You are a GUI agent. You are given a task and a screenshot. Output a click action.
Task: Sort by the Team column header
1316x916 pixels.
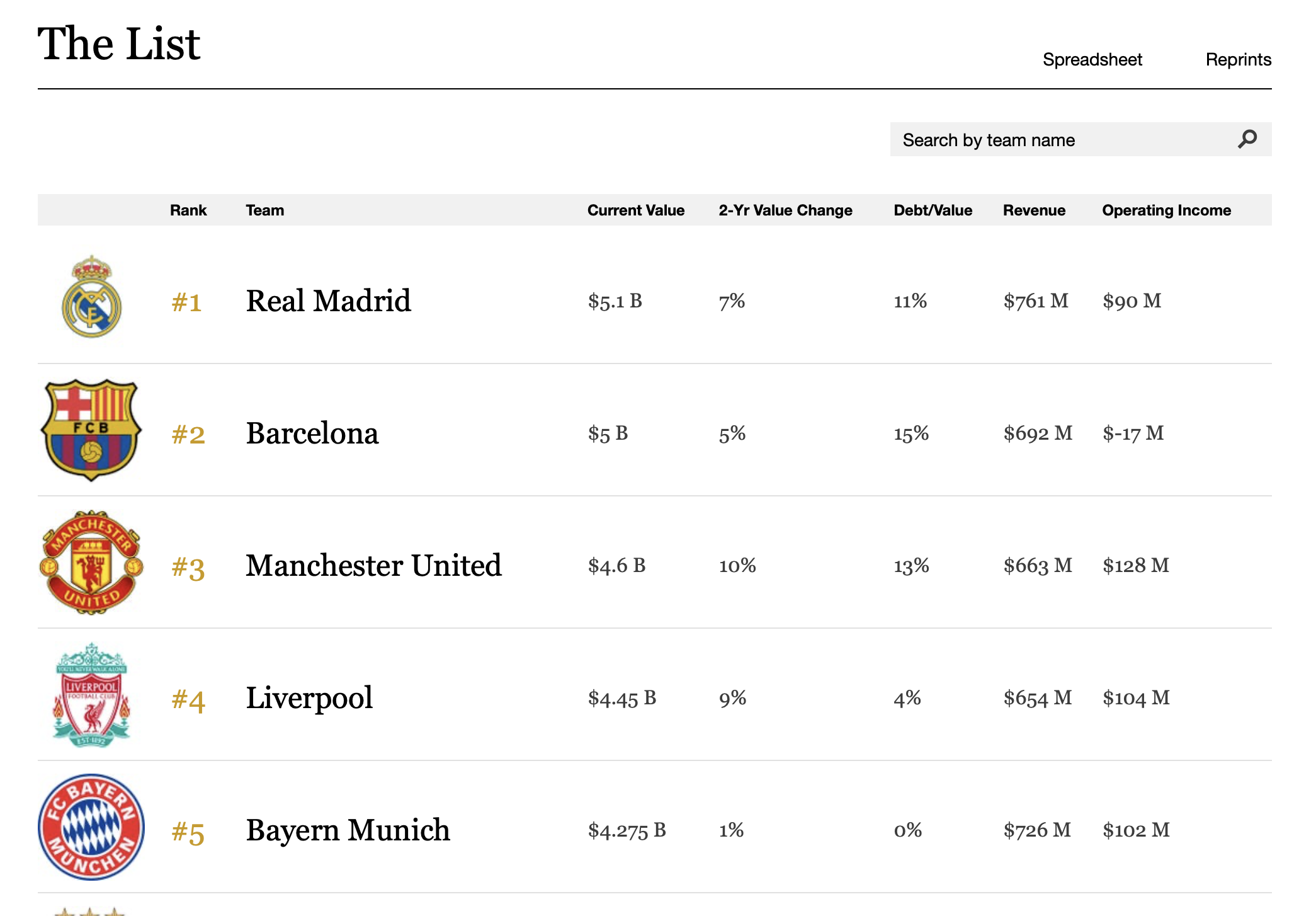click(x=264, y=210)
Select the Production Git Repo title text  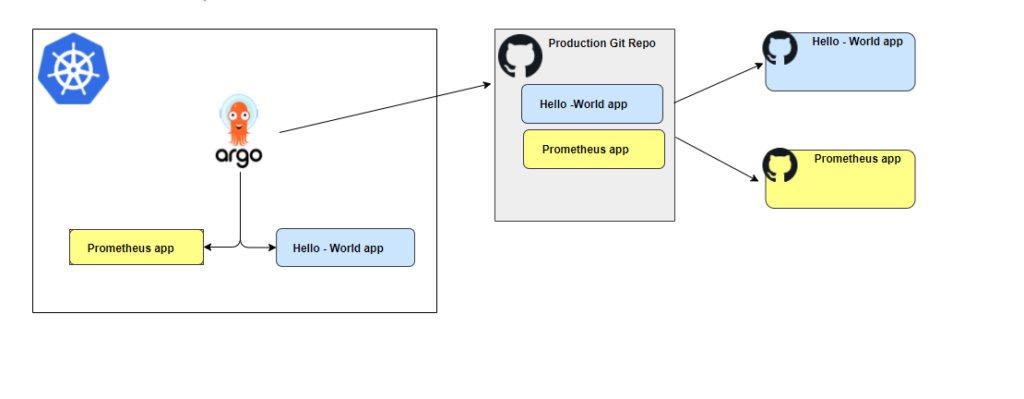(x=602, y=43)
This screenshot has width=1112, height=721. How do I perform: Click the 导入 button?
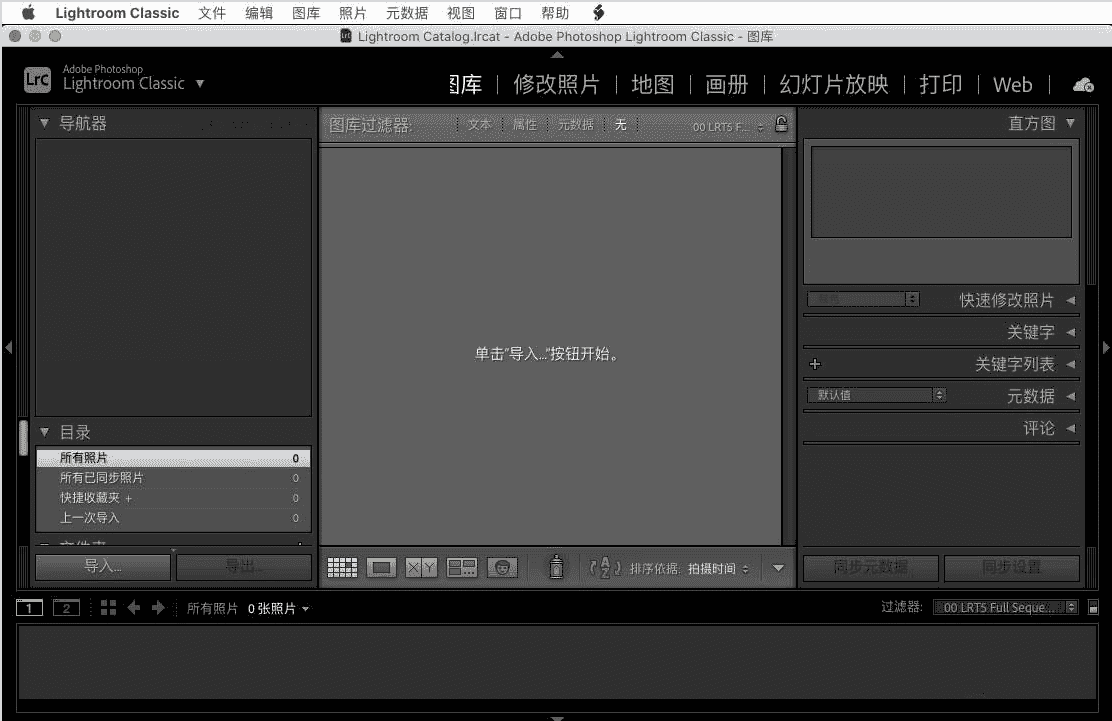(102, 567)
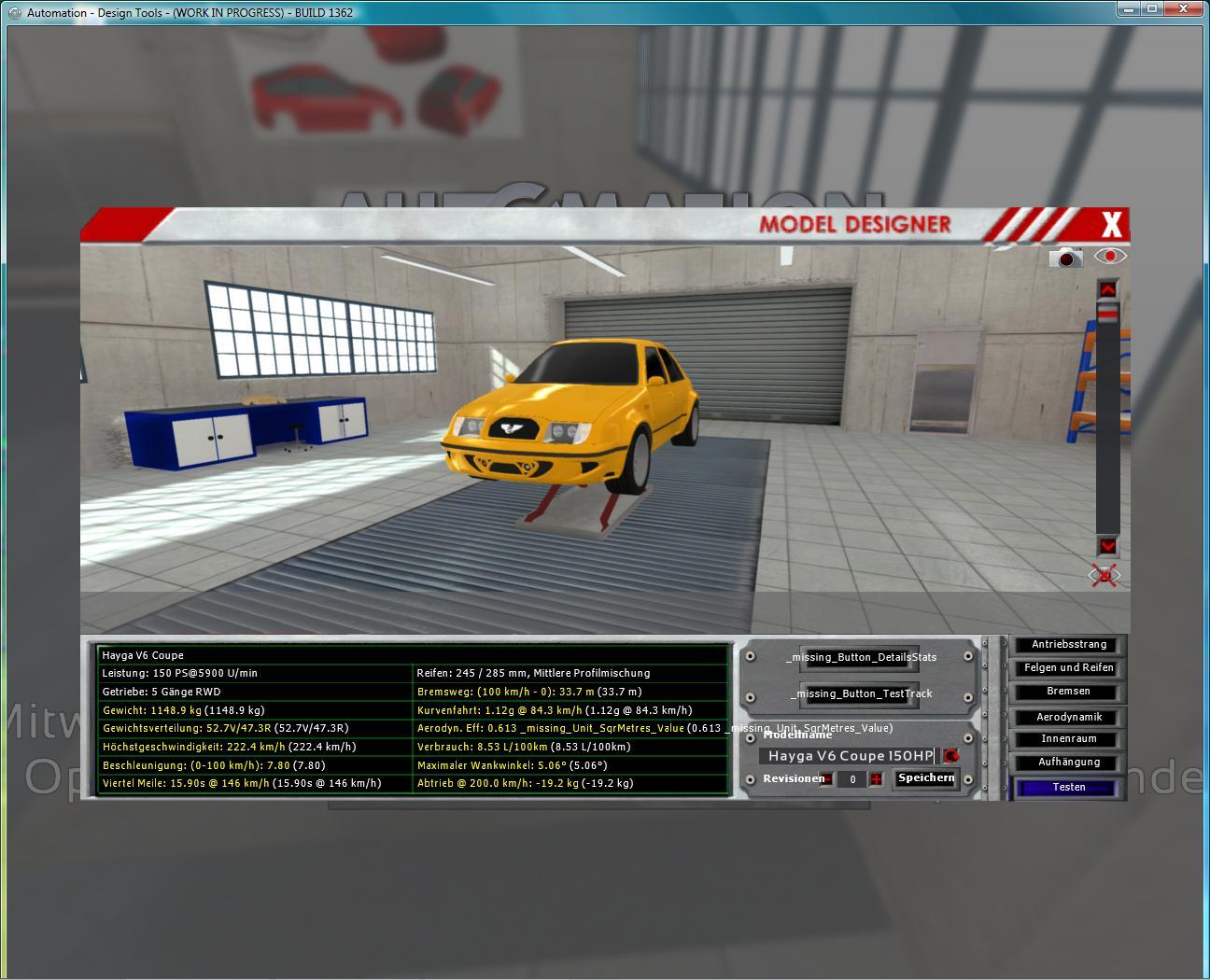
Task: Open the Aufhängung section
Action: click(1069, 763)
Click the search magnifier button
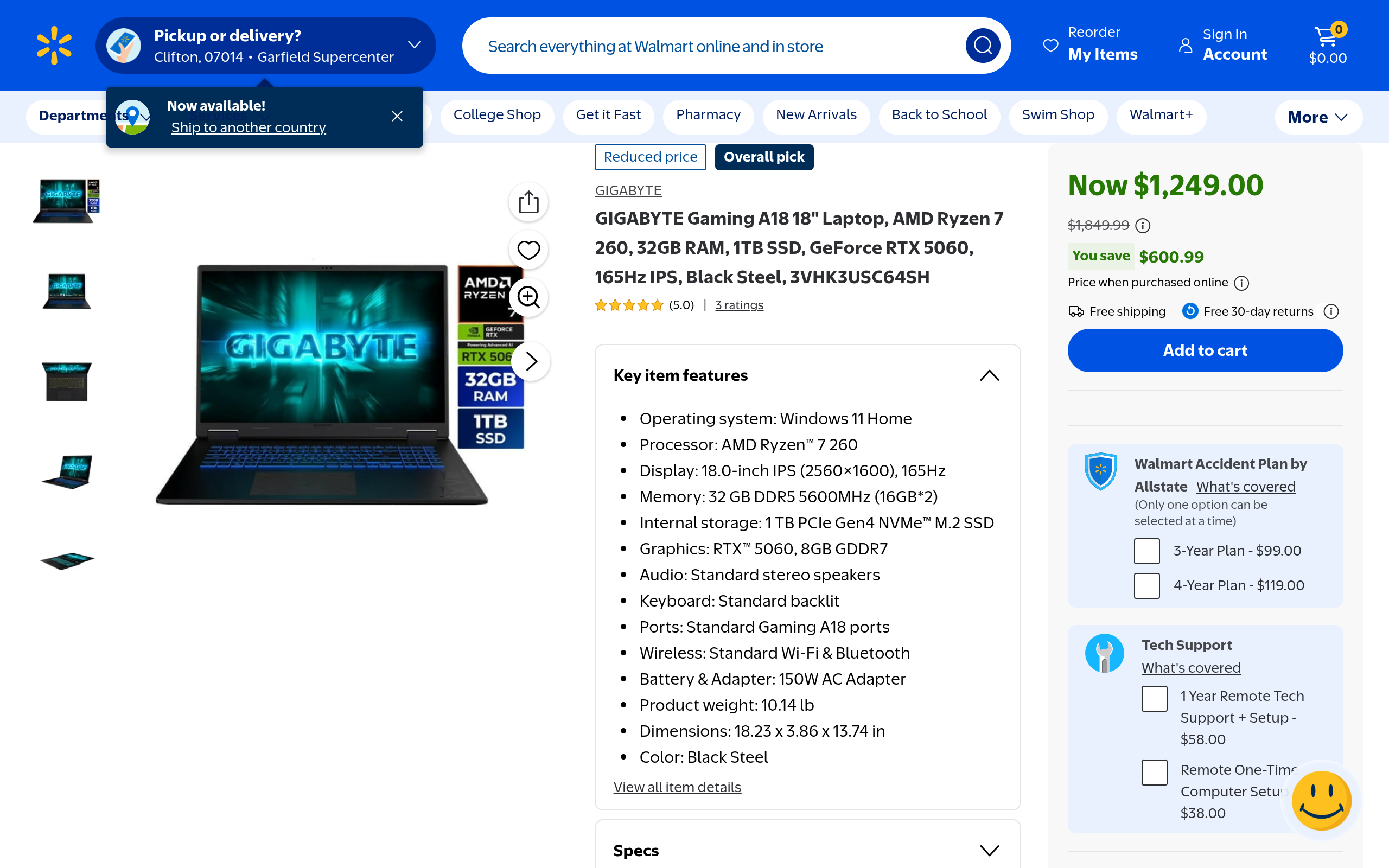The width and height of the screenshot is (1389, 868). [x=982, y=46]
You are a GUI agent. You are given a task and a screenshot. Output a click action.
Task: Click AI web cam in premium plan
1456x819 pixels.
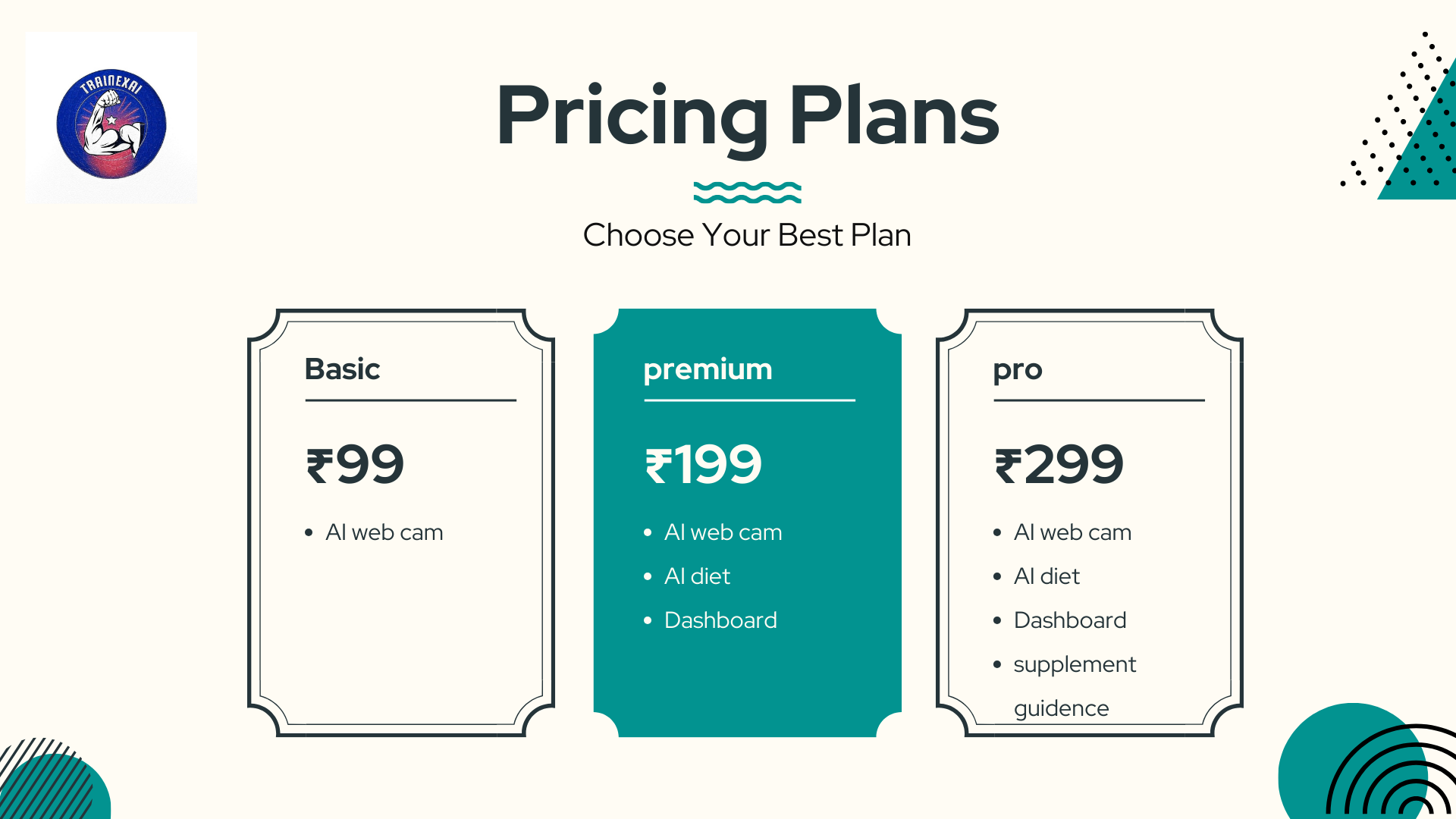pyautogui.click(x=723, y=532)
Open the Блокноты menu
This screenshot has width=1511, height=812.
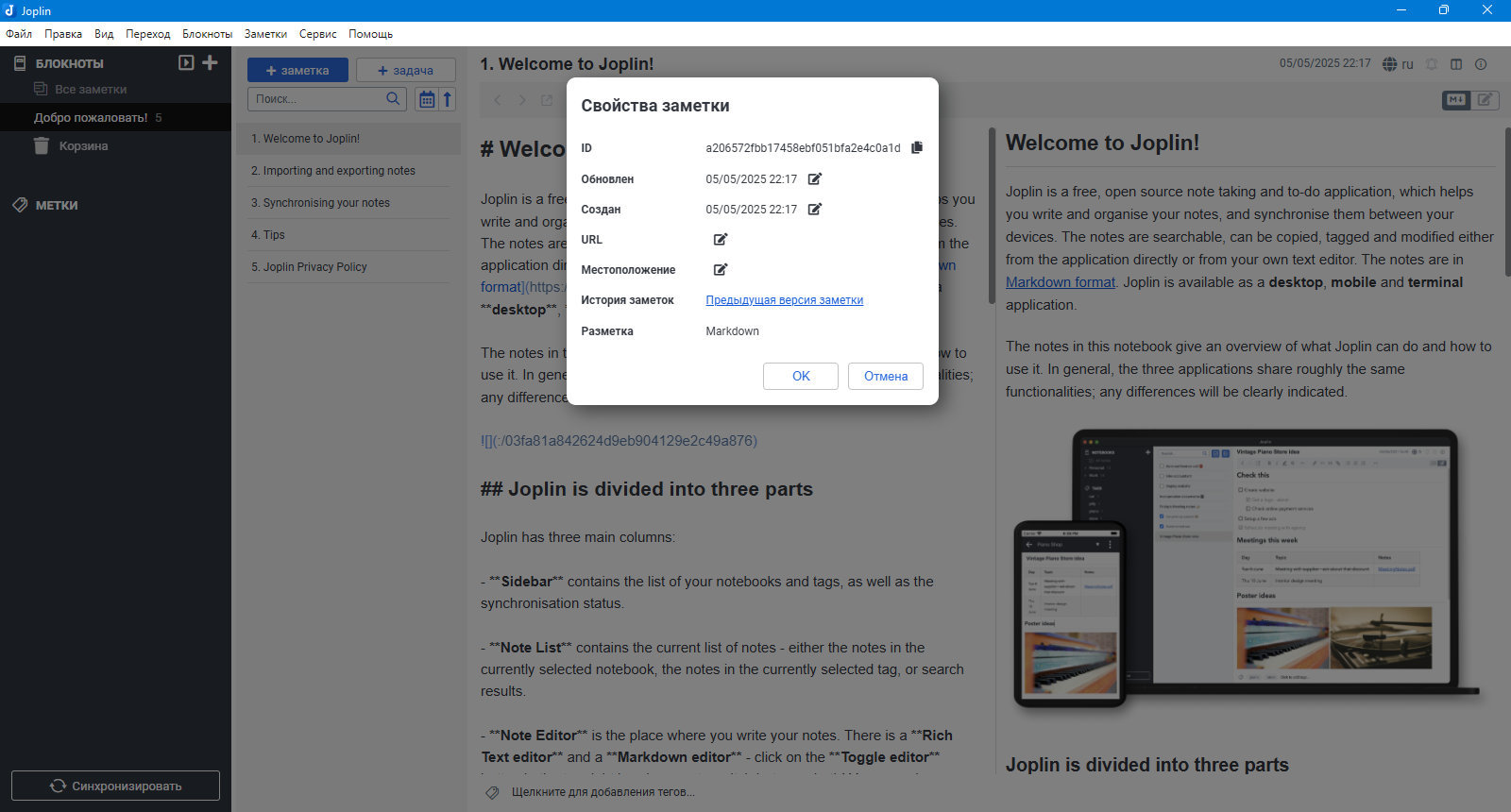tap(207, 34)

▸ EXERCISE PROMPT: Write out a verbatim copy of the lines from the line that contains "Task: Click AI web cam in premium plan" through the end of the entries above; pictures are not copied.

▸ RESPONSE BELOW:
Task: Click AI web cam in premium plan
1456x819 pixels.
pyautogui.click(x=723, y=532)
Open the Блокноты menu
This screenshot has width=1511, height=812.
tap(207, 34)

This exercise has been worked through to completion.